Dwi Dini, salah satu Mahasiswa Komunikasi Penyiaran Islam (KPI) semester IV UIN SU memberikan tanggapannya. Persma sebagai akses dan penyambung lidah antara mahasiswa dengan pihak atasan kampus. “Ketika kami tidak bisa membuka suara, maka persma inilah yang akan menjadi penyampai informasi kepada pihak atasan kampus. Seharusnya pers mahasiswa didukung kuat karena persma itu penting sebagai penyampai informasi,” jelasnya.

Dalam melaksanakan tugasnya, Persma Suara USU mendapatkan tekanan yang mencekik dari pihak internal di tengah tingginya semangat menegakkan keadilan dan kebenaran. Salah satu demisioner Persma Suara USU, Siti Annisa Fadhilah menjelaskan bahwa dirinya mengalami suka cita dalam memberikan informasi kepada mahasiswa, terkadang juga menghadapi tantangan seperti tekanan dari pihak universitas atau mahasiswa sendiri. Namun, mahasiswa terkadang menjadi penghambat utama yang lebih sering menekan Persma Suara USU.

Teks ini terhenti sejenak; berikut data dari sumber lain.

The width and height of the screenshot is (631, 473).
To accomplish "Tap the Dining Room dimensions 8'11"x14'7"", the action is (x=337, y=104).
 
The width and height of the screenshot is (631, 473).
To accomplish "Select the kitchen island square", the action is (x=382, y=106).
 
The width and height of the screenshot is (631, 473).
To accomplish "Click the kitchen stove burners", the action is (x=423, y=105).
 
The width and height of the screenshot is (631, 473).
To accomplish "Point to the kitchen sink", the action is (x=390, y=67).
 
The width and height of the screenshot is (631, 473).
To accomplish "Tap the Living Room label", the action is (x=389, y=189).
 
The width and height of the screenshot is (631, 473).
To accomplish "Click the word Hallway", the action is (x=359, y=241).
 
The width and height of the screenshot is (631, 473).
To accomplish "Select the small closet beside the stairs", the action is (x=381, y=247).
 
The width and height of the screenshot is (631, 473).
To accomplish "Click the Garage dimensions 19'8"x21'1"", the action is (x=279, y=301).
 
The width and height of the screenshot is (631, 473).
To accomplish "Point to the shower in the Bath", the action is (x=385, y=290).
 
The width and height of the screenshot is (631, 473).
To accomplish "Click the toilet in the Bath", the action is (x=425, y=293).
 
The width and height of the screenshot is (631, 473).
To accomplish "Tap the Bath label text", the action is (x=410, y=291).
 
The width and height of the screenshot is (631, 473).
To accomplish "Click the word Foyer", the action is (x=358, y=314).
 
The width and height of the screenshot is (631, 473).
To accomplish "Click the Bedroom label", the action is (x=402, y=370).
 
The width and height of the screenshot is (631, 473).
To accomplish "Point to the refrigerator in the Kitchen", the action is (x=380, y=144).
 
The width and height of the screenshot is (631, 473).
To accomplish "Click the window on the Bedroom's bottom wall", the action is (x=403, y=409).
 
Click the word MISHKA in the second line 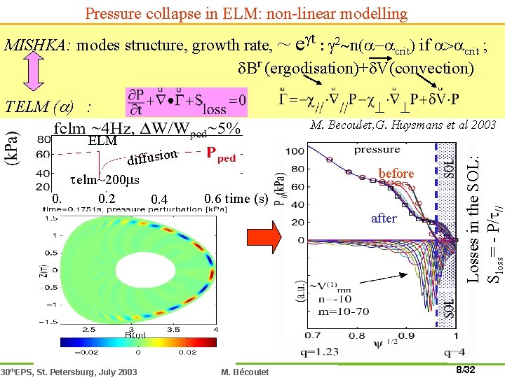[x=36, y=46]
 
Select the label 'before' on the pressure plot [x=396, y=173]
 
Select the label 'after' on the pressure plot [x=384, y=218]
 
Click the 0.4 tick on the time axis [x=159, y=201]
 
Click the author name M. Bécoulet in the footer [x=243, y=372]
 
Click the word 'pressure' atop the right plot [x=377, y=150]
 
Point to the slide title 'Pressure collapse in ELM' [x=245, y=13]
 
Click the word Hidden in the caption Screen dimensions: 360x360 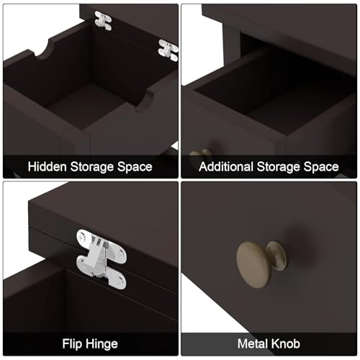[x=47, y=166]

“Sebenar apa pun berita yang kita tulis, pasti selalu ada yang menyanggah ataupun mengintervensi. Biarkanlah mereka berargumen dengan statement mereka sendiri, mungkin kata-kata tersebut yang selalu aku pegang saat jadi pers mahasiswa,” ungkap salah satu demisioner Persma Suara USU.

Menanggapi hal ini, salah satu News Editor di IDN Times Sumut, Arifin Al-Alamudi saat ditemui menjelaskan bahwa persma bukan hanya sebagai corong penyampai informasi kampus. Persma harus selalu menjadi orang pertama yang mengkritik kampus. “Kalau persma sudah berhenti mengkritik kampus. Ya, tidak perlu ada persma lagi. Pers itu memang di segala tingkatan mengkritik, kalau persma segala yang baik-baik kampus saja itu aneh. Tujuan berdirinya persma adalah sebagai lembaga yang mengkritik kampus untuk lebih baik,” jelasnya.

Payung hukum yang melindungi persma saat ini belum benar-benar ada dan terlaksana, Arifin mengatakan saat ini belum ada jalan untuk hal itu. “Menurutku belum ada jalan yang bisa menciptakan aturan khusus mengatur persma sedangkan dia masih dalam kampus, tetapi mahasiswa harus pandai berstrategi. Istilahnya tangan kanan diikat, tangan kiri nulis,” ungkap Arifin seorang jurnalis senior.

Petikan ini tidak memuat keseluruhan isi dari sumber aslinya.